“这就该起床了啊。”我极不情愿的睁开眼,熟练地让闹钟闭上了嘴,又将眼睑搭下。额外的小睡之后,卧室门外母上的怒吼让我识趣地匆忙穿衣,洗漱,整理书包。一气呵成之后,嘴里叼着一片面包的我跨上自行车,飞快地穿梭在巷道夹杂的上学捷径上。

“会有怎样的社团摆出怎样的阵势来迎接新人呢?”带着这样的疑问,我又伴着台上老师的“催眠乐”双眼渐渐模糊……

“喂,你还真的是睡神啊,已经下课啦。”同桌的声音伴随着头上强烈而规律的压迫感,我醒的时候只觉得口干舌燥。“下课了啊,下节课开始都是社团招新时间对吧。”我看了看手表,拧开桌上水瓶的盖子。“你天天这样上课,想来成绩也不会好吧,所以你是以怎样的方式进入这所学校的?”同桌的名字我依稀记得叫唐月茵来着,总之是一个完完全全的烂好人,我不讨厌却也不想与之有更多交流。“谁知道呢?客观事实是那样呢。”我摇了摇手走到了操场。

各个社团都有着自己的分区,平均分配了整个操场,已经有不少同学在各个分区咨询了解。现场的秩序却一点不显的混乱,不得不佩服风纪组的办事效率啊。我走入熙熙攘攘的人群,却被挤的喘不过气,被迫退出场外的我只能远远的寻找自己兴趣所在的社团。
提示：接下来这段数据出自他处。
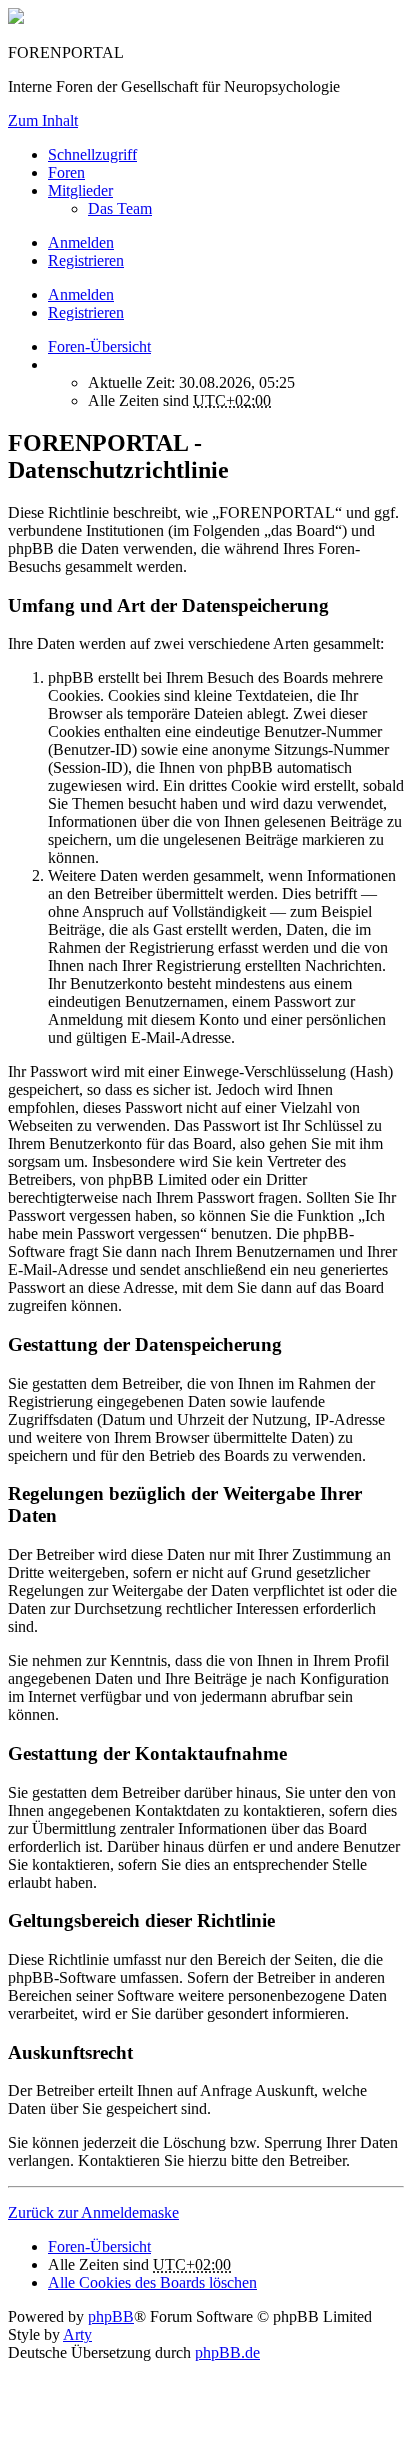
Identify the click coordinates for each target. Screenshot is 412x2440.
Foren (66, 172)
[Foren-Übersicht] (16, 18)
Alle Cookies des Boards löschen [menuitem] (152, 2282)
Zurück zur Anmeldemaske (93, 2212)
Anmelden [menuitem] (81, 242)
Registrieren (86, 312)
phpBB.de (227, 2352)
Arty (77, 2334)
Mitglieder (80, 190)
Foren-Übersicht (99, 2246)
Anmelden (81, 294)
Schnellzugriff (92, 154)
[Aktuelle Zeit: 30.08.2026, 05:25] (54, 364)
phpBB (111, 2316)
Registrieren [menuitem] (86, 260)
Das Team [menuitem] (120, 208)
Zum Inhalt (43, 120)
“主席,因为主持人的那份复件遗失,所以现在只有你那里有仅存的一份节目单了,现在叫编制的同学回家打印肯定来不及了。我们迫切需要各个社团的展示节目介绍以开展下一步工作!”听到这声音的我回头便看见一个身材高挑面相姣好的女生,后面跟着一个戴着高度数眼镜略显斯文的男生。“那个就是主席吗?这样啊。”我仔细回想着,那个在告示栏上好像有些名字来着,“林夕秋,好像”我小声嘟囔着。

可那漂亮的脸蛋上可满是洋溢的气愤,带着不难看出的难以置信。“我知道了,还需要多久社团节目开始?”那个女生的声音似乎还透着一丝冷静。“可能只有10分钟了。”那个男生查看了自己手上的文件夹。“通知所有有关干部,在会场集合等着之后的安排。”即使这时候她声音也不可思议的带着从容不迫。“明白了,但请尽快找到文件。”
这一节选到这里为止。